After signing the document that turned the US-India Peaceful Atomic Energy Cooperation Act of 2006 into law on Monday, US President George W Bush issued a statement saying, "The Act will strengthen the strategic relationship between the US and India, and deliver valuable benefits to both nations." About the Act’s controversial Section 103, he said, significantly, "The executive branch shall construe such policy statements as advisory."
That section says the US should try to work with other Nuclear Suppliers Group (NSG) members to deny India enrichment, reprocessing and heavy-water technology. It has several provisions which New Delhi is not particularly happy about.
|On Indian concerns|
|*Section 103 of the Hyde Act has several provisions which Delhi is unhappy about|
*Bush has indicated that the provisions are not binding, only advisory
Its sub-section a (6) called on the US to prevent the transfer of nuclear equipment and materials from other NSG members, if India fell afoul of the US law. This was seen as putting a serious question mark on the US ability to fulfil the fuel-supply assurances under the July 18, 2005 agreement.
But Bush's statement sought to allay such fears. "My approval of the act does not constitute my adoption of the statements of policy [of Section 103] as US foreign policy," he said.

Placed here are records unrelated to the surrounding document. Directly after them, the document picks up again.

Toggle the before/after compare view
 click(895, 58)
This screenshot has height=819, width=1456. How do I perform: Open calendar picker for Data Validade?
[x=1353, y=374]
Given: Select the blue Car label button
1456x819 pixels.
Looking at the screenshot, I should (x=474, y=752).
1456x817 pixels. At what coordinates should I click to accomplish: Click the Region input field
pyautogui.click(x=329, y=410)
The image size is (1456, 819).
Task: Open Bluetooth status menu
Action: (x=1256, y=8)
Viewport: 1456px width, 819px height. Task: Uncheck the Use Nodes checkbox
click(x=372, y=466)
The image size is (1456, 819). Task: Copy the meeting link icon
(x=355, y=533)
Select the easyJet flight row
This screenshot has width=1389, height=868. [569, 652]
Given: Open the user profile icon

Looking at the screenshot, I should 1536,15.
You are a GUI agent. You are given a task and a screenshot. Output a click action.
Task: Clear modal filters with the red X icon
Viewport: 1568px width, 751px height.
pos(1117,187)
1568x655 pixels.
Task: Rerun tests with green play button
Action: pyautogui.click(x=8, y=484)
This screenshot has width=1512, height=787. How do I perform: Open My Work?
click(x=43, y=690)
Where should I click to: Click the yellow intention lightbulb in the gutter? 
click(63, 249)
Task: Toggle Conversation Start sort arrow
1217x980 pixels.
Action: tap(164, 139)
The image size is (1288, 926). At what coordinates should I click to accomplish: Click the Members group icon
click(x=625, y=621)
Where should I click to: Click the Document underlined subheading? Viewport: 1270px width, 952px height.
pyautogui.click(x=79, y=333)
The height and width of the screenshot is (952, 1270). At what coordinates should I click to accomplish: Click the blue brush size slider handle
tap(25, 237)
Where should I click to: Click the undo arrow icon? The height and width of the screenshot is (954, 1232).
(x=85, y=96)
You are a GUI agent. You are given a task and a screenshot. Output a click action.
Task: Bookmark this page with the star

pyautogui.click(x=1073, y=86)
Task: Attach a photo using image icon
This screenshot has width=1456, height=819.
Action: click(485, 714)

The statement also added, "Section 104(d) (2) prohibiting the US from exporting an item contrary to the NSG guidelines would not bind the Administration, and (would) also be treated as an advisory." This was because there was "a serious question" as to whether the provision "unconstitutionally gave legislative power to an international body".
Signed statements may not have the force of law, but they do make clear the way the administration plans to implement a particular act.
Monday's statement is important because it will be Bush and US Secretary of State Condoleezza Rice who will issue instructions to the officials who will negotiate the '123 Agreement' with India to operationalise the Indo-US nuclear deal.
Another section in the Act calls on India to align its export-control laws to those of the Australia Group and the Wassenaar Arrangement - for chemical and conventional weapons export, respectively - bodies of which India is not a member. Subsection (b)4 of this clause seeks to secure India's participation in efforts to contain Iran.